Economic and Social Impact
The economic and social impact of this patent is multifaceted:
Cost and Accessibility
- The patent protection period can affect the cost of the drug, making it more expensive during the protected period.
- Once the patent expires, the entry of generic versions can significantly reduce the cost, making the drug more accessible to a wider population[5].
Public Health
- The availability of effective HIV treatments like raltegravir is crucial for public health, especially in regions with high HIV prevalence.
- The balance between patent protection and generic entry is critical for ensuring that these life-saving drugs are accessible while also incentivizing further innovation[4].
Key Takeaways
- Patent Scope: The patent covers specific solid pharmaceutical compositions containing raltegravir or its salt, along with various excipients.
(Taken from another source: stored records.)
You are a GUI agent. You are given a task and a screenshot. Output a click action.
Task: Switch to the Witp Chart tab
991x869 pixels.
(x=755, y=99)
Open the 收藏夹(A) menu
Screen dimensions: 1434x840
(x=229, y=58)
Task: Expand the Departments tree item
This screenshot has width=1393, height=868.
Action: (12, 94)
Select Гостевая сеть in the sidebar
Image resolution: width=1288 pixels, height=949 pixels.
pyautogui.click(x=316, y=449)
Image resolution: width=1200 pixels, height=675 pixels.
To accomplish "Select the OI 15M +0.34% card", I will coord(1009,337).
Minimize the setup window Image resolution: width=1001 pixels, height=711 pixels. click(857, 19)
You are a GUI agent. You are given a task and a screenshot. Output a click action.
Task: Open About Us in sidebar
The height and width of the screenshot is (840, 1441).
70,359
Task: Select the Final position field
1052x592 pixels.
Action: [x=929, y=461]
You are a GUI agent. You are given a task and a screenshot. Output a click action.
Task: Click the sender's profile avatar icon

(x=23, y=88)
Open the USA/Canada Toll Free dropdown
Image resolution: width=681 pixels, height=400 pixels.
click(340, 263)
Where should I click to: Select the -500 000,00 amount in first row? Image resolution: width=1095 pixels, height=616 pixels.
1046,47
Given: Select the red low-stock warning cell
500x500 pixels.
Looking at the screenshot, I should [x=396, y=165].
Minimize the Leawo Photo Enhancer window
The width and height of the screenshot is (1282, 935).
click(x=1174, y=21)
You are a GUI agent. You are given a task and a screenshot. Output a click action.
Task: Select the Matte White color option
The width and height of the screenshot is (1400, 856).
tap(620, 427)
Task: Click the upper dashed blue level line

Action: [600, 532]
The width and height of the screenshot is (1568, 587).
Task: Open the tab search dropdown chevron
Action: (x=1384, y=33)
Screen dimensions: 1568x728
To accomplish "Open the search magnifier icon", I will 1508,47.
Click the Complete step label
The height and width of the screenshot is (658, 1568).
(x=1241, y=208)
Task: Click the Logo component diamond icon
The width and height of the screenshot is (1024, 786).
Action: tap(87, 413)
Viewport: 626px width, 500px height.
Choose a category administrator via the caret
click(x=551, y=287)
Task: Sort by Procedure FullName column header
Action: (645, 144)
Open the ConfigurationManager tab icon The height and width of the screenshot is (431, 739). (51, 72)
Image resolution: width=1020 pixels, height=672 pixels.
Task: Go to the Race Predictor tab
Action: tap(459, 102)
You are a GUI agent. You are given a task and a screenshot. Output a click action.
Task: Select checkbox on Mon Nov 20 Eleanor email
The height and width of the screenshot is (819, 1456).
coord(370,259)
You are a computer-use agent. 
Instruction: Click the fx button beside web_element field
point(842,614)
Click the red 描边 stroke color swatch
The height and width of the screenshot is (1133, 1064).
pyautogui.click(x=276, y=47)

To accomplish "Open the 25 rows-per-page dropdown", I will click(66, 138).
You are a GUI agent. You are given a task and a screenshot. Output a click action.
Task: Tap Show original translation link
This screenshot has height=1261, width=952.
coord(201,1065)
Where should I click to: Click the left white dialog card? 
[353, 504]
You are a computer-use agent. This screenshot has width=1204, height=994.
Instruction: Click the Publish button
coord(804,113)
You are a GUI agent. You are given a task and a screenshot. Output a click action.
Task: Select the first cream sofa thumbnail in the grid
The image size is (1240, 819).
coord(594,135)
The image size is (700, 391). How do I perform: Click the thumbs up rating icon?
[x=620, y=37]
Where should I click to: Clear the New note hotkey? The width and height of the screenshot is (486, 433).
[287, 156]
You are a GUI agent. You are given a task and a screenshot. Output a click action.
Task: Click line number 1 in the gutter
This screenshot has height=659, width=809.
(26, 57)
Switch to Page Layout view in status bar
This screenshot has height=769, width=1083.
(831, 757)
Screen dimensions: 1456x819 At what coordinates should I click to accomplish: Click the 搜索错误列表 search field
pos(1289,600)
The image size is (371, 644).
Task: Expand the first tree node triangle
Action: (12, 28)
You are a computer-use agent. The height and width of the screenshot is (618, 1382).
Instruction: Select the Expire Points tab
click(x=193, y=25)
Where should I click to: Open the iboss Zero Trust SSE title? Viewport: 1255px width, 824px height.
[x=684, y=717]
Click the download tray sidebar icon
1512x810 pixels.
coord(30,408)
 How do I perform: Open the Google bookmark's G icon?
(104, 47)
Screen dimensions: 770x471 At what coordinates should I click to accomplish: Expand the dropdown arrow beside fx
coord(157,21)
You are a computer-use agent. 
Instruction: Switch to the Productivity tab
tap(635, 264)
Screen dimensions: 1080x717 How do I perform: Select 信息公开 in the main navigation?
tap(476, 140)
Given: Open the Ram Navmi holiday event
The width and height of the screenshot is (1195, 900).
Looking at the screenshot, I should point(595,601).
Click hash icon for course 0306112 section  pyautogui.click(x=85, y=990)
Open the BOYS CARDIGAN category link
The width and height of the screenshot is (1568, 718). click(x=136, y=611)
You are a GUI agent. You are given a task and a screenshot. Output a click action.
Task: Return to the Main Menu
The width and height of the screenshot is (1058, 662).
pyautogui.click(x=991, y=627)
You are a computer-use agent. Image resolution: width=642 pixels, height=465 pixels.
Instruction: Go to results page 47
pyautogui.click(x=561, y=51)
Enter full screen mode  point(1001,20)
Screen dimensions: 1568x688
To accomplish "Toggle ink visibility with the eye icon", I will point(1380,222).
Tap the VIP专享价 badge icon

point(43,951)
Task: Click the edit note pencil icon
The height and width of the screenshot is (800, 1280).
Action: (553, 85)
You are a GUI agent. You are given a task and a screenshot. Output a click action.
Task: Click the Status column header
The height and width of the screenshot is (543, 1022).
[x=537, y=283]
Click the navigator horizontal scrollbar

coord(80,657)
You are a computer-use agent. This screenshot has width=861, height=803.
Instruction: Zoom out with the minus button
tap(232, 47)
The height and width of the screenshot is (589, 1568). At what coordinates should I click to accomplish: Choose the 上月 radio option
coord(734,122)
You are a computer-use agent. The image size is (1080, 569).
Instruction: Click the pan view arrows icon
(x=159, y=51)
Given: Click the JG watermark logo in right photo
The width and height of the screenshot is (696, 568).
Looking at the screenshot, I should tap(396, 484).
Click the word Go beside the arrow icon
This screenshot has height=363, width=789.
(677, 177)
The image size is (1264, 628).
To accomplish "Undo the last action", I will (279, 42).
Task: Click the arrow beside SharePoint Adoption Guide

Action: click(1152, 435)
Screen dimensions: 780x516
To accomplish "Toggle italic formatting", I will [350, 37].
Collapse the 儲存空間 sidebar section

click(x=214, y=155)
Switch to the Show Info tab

- Claims: The patent includes detailed claims about the composition, formulation, and preparation method of the tablets.
- Patent Landscape: Understanding related patents, litigation, and settlements is essential for navigating the intellectual property landscape.
- Expiry Dates: The patent's expiry dates determine when generic versions can enter the market.
- Impact on Industry: The patent affects innovation, competition, and the availability of the drug.
- Regulatory Considerations: FDA approval and international patent protection are crucial for managing the drug's lifecycle.
- Economic and Social Impact: The patent influences the cost and accessibility of the drug, impacting public health.
FAQs
What is the main subject of United States Patent 9,649,311?
The main subject of United States Patent 9,649,311 is solid pharmaceutical compositions containing the integrase inhibitor raltegravir, used in the treatment of HIV-1 infection.
What are the key components of the patented composition?
The key components include raltegravir or its pharmaceutically acceptable salt, fillers, binding agents, lubricants, and superdisintegrants.
How does the patent impact the availability of generic versions of raltegravir?
The patent protects the branded version of raltegravir until its expiry date, after which generic manufacturers can seek approval for their versions, potentially reducing the drug's cost and increasing its accessibility.
What is the significance of the FDA Orange Book in relation to this patent?
The FDA Orange Book tracks the expiration dates of patents related to approved drugs, including raltegravir, which helps manage the transition from branded to generic versions.
How does international patent protection affect the global availability of raltegravir?
International patent protection ensures that the invention is protected globally, but it also means that generic versions cannot be introduced in those countries until the patent expires, affecting the drug's global accessibility and cost.